Including natural gas from both gas and oil wells, there’s been a base decline of 20% over the past year for Western Canadian gas production, according to the data. Gas shut-ins from early 2012 caused a jump in base decline rates by about 3% from 2011, when the decline rate was 17%.

“Monthly gas production additions during the past six years averaged 300 MMcf/d, and Western Canadian production fell from 20 Bcf/d to 16 Bcf/d (raw). Total rigs counts in the period dropped by half, but the proportion of horizontal rigs rose from 10% in 2007 to 90% in 2012.”

Meanwhile, the region’s liquids-rich plays, which include associated gas and Alberta’s Deep Basin, accounted for more than half (56%) of gas additions in 2012, the research showed.

More than one-third (36%) of the gas reserves last year were from the top 10 gas producers in Western Canada, which implies “a more diverse set of operators than oily producers,” said ITG’s researchers.

In addition, the Deep Basin and Montney Shale “have shown increasing production adds/drill day.
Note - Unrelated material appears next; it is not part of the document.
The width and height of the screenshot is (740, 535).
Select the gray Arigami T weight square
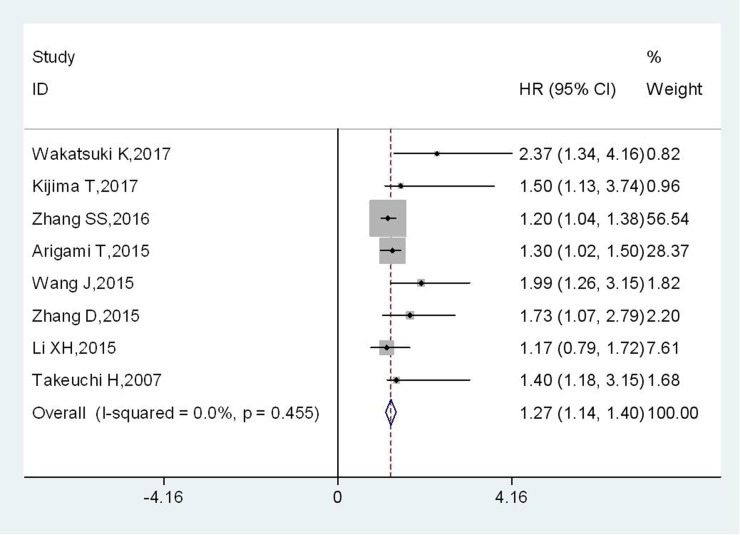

A rig running in either play brought on 90 Mcfe/d/drill day in 2012.”

If the gas rig count were to remain at 2012 levels, it would reduce the researchers’ gas forecast by 3.2 Bcf/d by 2025, “equating to a slight decline in Western Canadian gas production.”
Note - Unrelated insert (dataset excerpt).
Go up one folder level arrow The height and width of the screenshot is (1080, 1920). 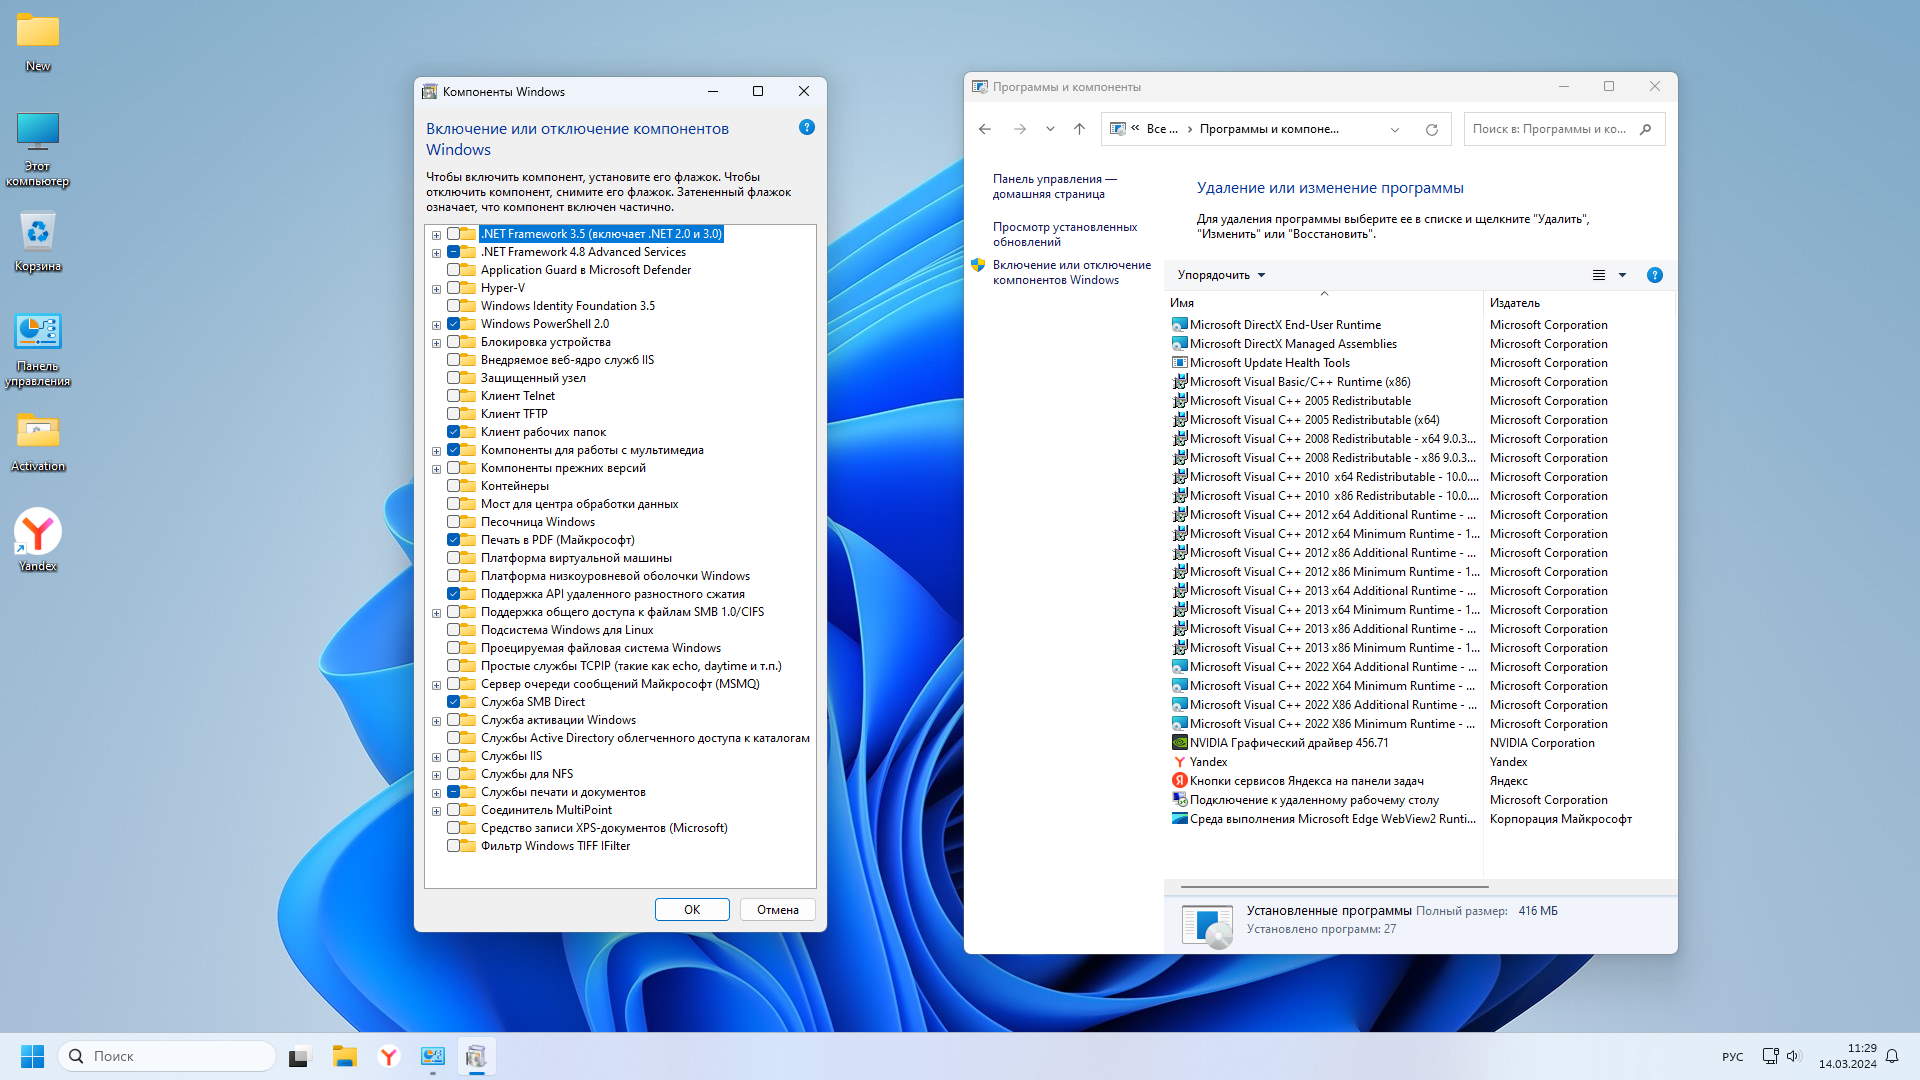(1079, 129)
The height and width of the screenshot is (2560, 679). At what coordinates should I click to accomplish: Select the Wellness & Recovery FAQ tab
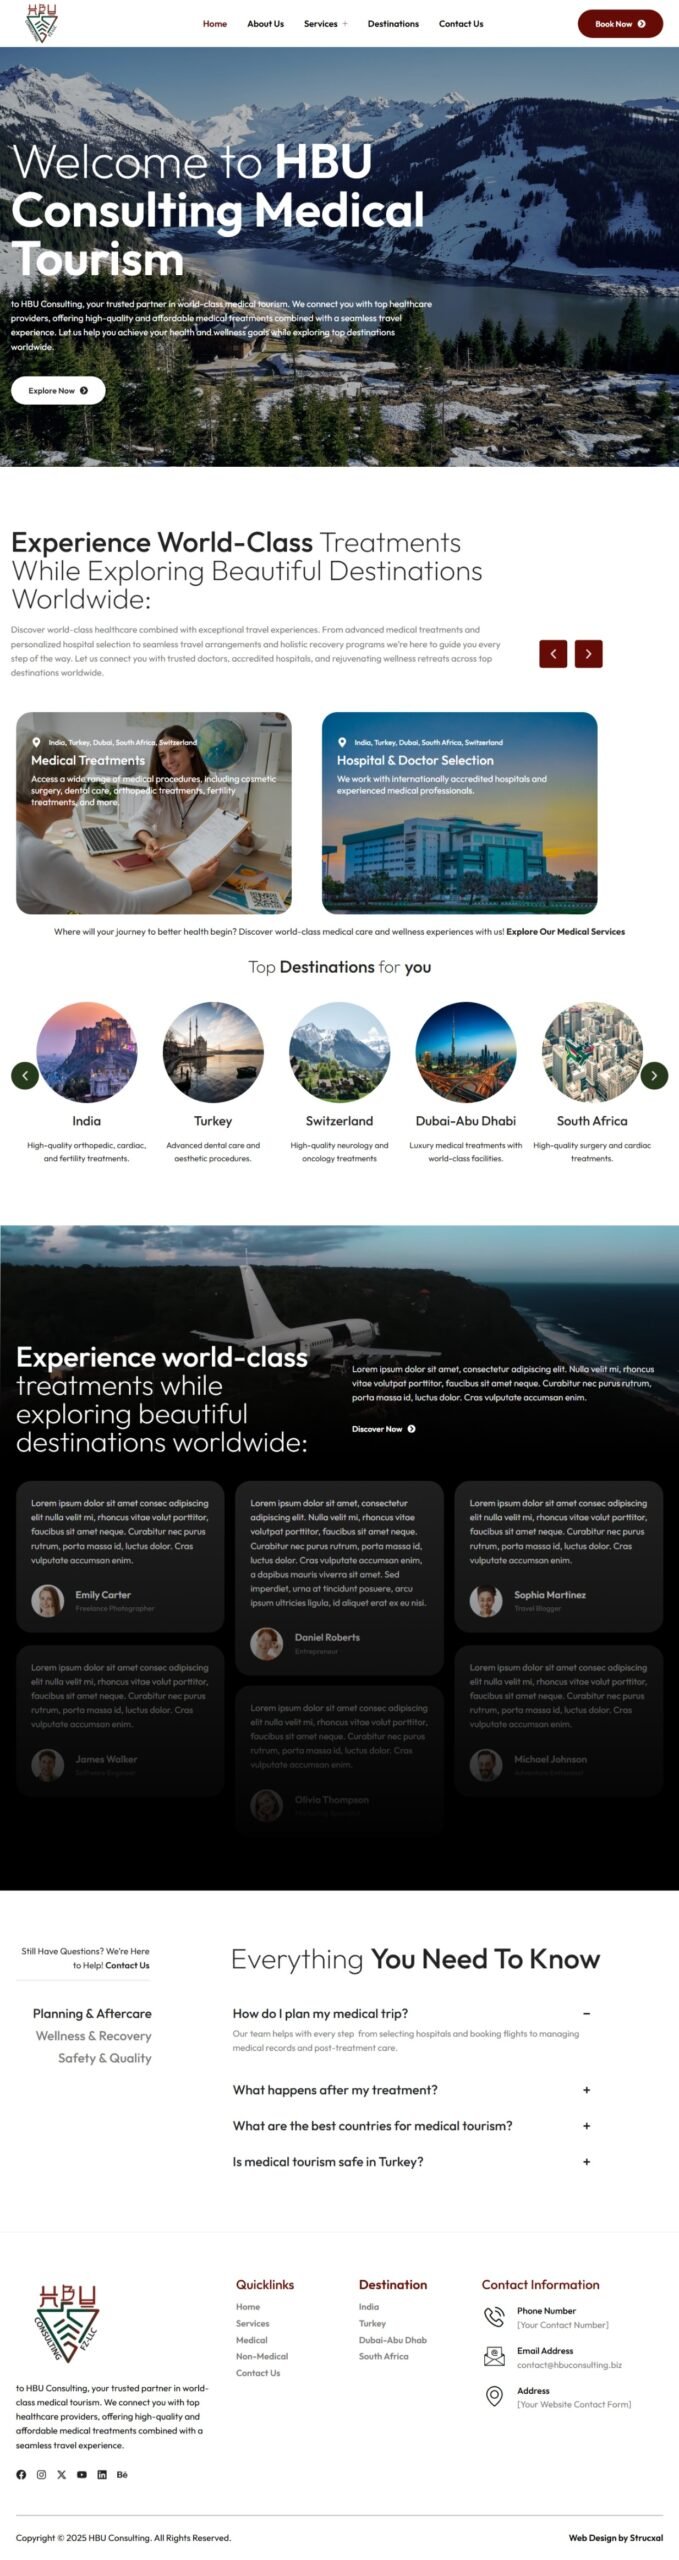pos(93,2035)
Of the incremental production, gas from liquids-rich plays, such as the Deep Basin, Duvernay and associated gas, is forecast to account for more than half (55%) of new production by 2020. Analysts are projecting a half-cycle, weighted-average supply cost for natural gas of $3.74/Mcf New York Mercantile Exchange by 2015.

Assuming success in the liquids-rich Duvernay, NGL output is set to grow to 420,000 bl/d by 2025, up from 300,000 b/d last year.

“To date, the Duvernay looks encouraging but due to the early stage of development it is not without risk,” said the IR analysts. “Without the Duvernay, our gas and NGL supply model forecasts very modest growth.

“Marketable gas volumes would drop by 2 Bcf/d in 2025 to 14 Bcf/d, and our NGL forecast would drop by 92,000 b/d to 328,000 b/d. In addition, ITG IR’s 2015 estimate of the half-cycle gas supply cost would increase to $4/Mcf.”

Looking at a more near-term oil forecast, the National Energy Board (NEB) expects Canadian oil production for the year to consist of 42% heavy crude, 29% upgraded bitumen, 25% light crude and 4% condensate. Also, Western Canada will account for 93% of the country’s oil production in 2013, according to NEB data and NGI’s Shale Daily calculations.